Klik op de knop 'Security Settings' (Beveiligingsinstellingen) in het linkermenu van de
webconfiguratie.
De pagina "Security Settings" (Beveiligingsinstellingen) wordt op uw scherm weergegeven.
H.
Selecteer het encryptietype van uw bestaande draadloze netwerk in het afrolmenu 'Encryption'
(Encryptie).
Als uw bestaande draadloze netwerk is beveiligd met WPA:
- Selecteer het type WPA beveiliging in het gedeelte "WPA Unicast Cipher Suite".
- Selecteer het type beveiligingssleutel bij "Pre-shared Key Format" (Indeling vooraf gedeelde
sleutel).
- Geef de beveiligingssleutel (encryption key) in bij "Pre-shared Key" (Vooraf gedeelde sleutel).

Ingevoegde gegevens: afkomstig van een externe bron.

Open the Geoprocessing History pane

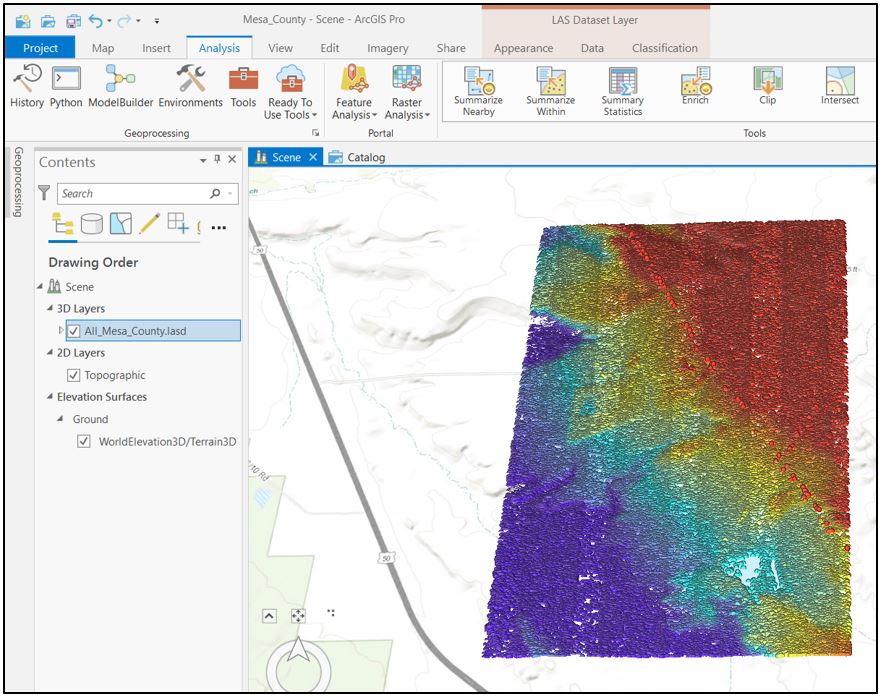(x=26, y=90)
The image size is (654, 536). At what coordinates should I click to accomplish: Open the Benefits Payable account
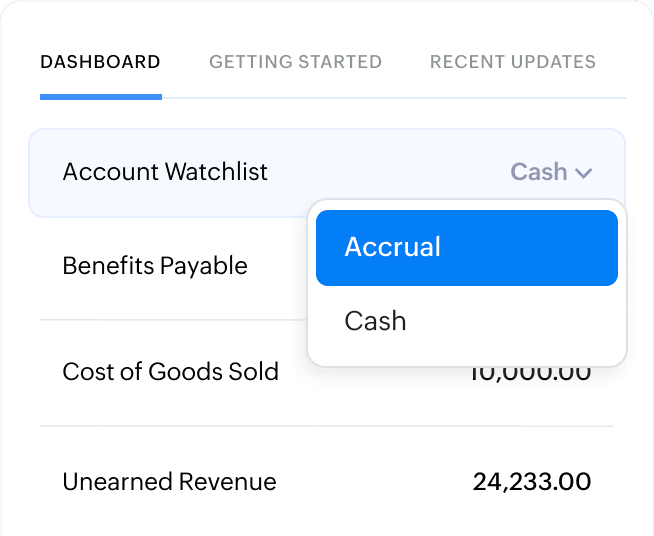pos(155,266)
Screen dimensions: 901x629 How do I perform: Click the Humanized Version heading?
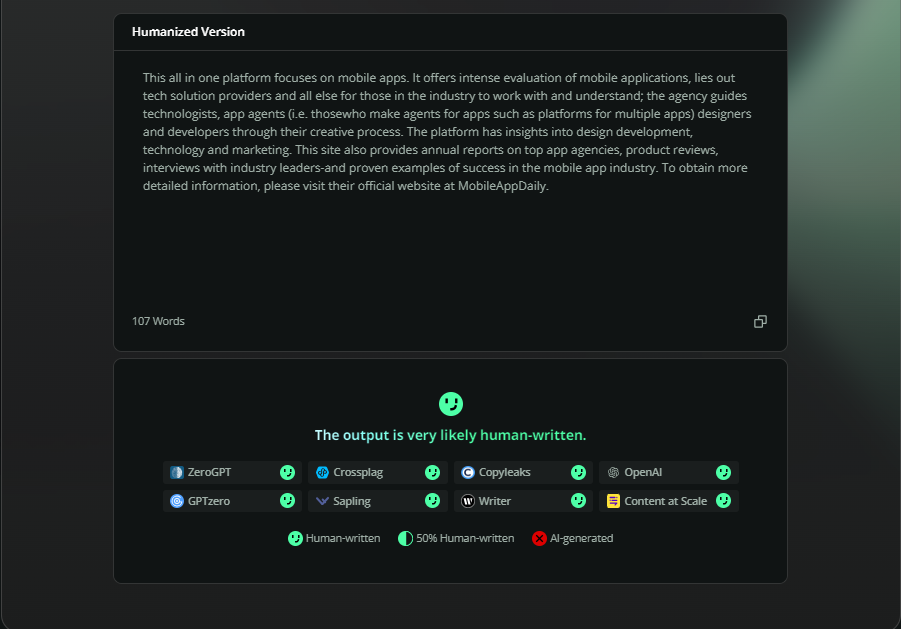point(188,32)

Als uw bestaande draadloze netwerk is beveiligd met WEP:
- Geef de lengte van de beveiligingssleutel in bij "Key Length" (Lengte sleutel).
- Geef de indeling van de beveiligingssleutel in bij "Key Format" (Indeling sleutel).
- Geef de beveiligingssleutel in bij "Encryption Key" (Vooraf gedeelde sleutel).
I.
Klik op de knop 'Apply' (Toepassen) om de instellingen in gebruik te nemen.